▸ Exercise
Copy the lines below exactly, starting at the line that contains "Instruction: Open the sort order control" and stopping after the last line, and include no other lines.

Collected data
==============================

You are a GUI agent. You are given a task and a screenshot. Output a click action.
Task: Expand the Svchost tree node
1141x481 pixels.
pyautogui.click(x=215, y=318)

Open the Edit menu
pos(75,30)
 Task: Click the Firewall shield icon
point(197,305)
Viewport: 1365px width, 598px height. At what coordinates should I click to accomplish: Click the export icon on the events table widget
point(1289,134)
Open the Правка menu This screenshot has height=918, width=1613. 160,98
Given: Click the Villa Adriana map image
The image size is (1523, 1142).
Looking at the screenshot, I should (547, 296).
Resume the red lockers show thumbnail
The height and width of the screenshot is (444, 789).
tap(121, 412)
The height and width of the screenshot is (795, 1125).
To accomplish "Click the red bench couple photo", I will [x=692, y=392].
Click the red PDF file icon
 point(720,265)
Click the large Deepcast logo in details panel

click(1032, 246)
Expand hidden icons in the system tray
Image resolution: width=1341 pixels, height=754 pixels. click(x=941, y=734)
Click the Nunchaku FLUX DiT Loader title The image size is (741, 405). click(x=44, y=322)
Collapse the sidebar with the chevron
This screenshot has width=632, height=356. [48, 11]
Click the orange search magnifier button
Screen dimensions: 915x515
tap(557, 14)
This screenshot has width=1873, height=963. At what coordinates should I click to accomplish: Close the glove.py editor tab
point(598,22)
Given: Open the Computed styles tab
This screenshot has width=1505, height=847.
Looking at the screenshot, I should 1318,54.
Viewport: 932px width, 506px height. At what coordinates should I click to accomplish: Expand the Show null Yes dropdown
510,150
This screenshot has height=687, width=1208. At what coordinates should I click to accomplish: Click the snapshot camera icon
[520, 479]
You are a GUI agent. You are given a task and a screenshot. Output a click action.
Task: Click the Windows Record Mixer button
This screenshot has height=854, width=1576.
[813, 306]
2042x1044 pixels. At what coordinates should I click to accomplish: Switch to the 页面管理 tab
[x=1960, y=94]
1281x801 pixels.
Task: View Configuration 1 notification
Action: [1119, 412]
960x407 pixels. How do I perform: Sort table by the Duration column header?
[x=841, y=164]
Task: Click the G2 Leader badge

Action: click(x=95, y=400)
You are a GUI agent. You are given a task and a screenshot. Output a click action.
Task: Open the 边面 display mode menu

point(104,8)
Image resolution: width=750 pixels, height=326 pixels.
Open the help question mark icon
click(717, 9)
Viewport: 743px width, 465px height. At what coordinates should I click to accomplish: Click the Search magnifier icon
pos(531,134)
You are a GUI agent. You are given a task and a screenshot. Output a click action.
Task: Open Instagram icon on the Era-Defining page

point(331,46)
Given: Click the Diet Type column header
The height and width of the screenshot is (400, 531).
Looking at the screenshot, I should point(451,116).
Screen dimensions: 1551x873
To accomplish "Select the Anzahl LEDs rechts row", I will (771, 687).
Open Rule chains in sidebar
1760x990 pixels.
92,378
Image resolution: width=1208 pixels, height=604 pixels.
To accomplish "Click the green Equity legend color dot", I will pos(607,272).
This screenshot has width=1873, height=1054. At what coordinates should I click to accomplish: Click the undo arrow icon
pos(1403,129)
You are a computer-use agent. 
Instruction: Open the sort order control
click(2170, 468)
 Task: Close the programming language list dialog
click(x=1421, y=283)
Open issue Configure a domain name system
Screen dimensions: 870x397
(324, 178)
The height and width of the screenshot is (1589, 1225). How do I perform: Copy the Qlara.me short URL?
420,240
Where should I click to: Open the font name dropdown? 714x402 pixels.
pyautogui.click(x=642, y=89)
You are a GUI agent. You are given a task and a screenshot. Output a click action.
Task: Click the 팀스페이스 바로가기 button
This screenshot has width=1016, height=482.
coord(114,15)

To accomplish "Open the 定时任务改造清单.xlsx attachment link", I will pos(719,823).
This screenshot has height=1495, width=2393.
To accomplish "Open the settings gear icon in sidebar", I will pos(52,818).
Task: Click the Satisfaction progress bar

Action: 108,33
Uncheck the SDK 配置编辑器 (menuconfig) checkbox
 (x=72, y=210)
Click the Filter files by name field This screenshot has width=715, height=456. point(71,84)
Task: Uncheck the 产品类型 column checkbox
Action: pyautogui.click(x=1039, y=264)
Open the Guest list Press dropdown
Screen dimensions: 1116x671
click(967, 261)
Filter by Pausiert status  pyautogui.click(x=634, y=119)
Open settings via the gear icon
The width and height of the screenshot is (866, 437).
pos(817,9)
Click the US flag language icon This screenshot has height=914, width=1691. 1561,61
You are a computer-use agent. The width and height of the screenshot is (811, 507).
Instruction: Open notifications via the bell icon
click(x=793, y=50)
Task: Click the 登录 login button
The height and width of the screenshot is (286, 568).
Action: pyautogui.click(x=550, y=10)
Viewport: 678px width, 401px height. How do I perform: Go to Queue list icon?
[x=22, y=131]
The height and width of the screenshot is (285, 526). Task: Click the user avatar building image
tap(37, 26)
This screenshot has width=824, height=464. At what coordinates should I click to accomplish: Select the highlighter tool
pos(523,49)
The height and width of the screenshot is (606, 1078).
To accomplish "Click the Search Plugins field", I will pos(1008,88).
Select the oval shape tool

==============================

▸ Task result
Instruction: Open the sort order control
click(2170, 468)
 Task: Close the programming language list dialog
click(x=1421, y=283)
Open issue Configure a domain name system
Screen dimensions: 870x397
(324, 178)
The height and width of the screenshot is (1589, 1225). How do I perform: Copy the Qlara.me short URL?
420,240
Where should I click to: Open the font name dropdown? 714x402 pixels.
pyautogui.click(x=642, y=89)
You are a GUI agent. You are given a task and a screenshot. Output a click action.
Task: Click the 팀스페이스 바로가기 button
This screenshot has width=1016, height=482.
coord(114,15)

To accomplish "Open the 定时任务改造清单.xlsx attachment link", I will pos(719,823).
This screenshot has height=1495, width=2393.
To accomplish "Open the settings gear icon in sidebar", I will pos(52,818).
Task: Click the Satisfaction progress bar

Action: 108,33
Uncheck the SDK 配置编辑器 (menuconfig) checkbox
 (x=72, y=210)
Click the Filter files by name field This screenshot has width=715, height=456. point(71,84)
Task: Uncheck the 产品类型 column checkbox
Action: pyautogui.click(x=1039, y=264)
Open the Guest list Press dropdown
Screen dimensions: 1116x671
click(967, 261)
Filter by Pausiert status  pyautogui.click(x=634, y=119)
Open settings via the gear icon
The width and height of the screenshot is (866, 437).
pos(817,9)
Click the US flag language icon This screenshot has height=914, width=1691. 1561,61
You are a computer-use agent. The width and height of the screenshot is (811, 507).
Instruction: Open notifications via the bell icon
click(x=793, y=50)
Task: Click the 登录 login button
The height and width of the screenshot is (286, 568).
Action: pyautogui.click(x=550, y=10)
Viewport: 678px width, 401px height. How do I perform: Go to Queue list icon?
[x=22, y=131]
The height and width of the screenshot is (285, 526). Task: Click the user avatar building image
tap(37, 26)
This screenshot has width=824, height=464. At what coordinates should I click to accomplish: Select the highlighter tool
pos(523,49)
The height and width of the screenshot is (606, 1078).
To accomplish "Click the Search Plugins field", I will pos(1008,88).
Select the oval shape tool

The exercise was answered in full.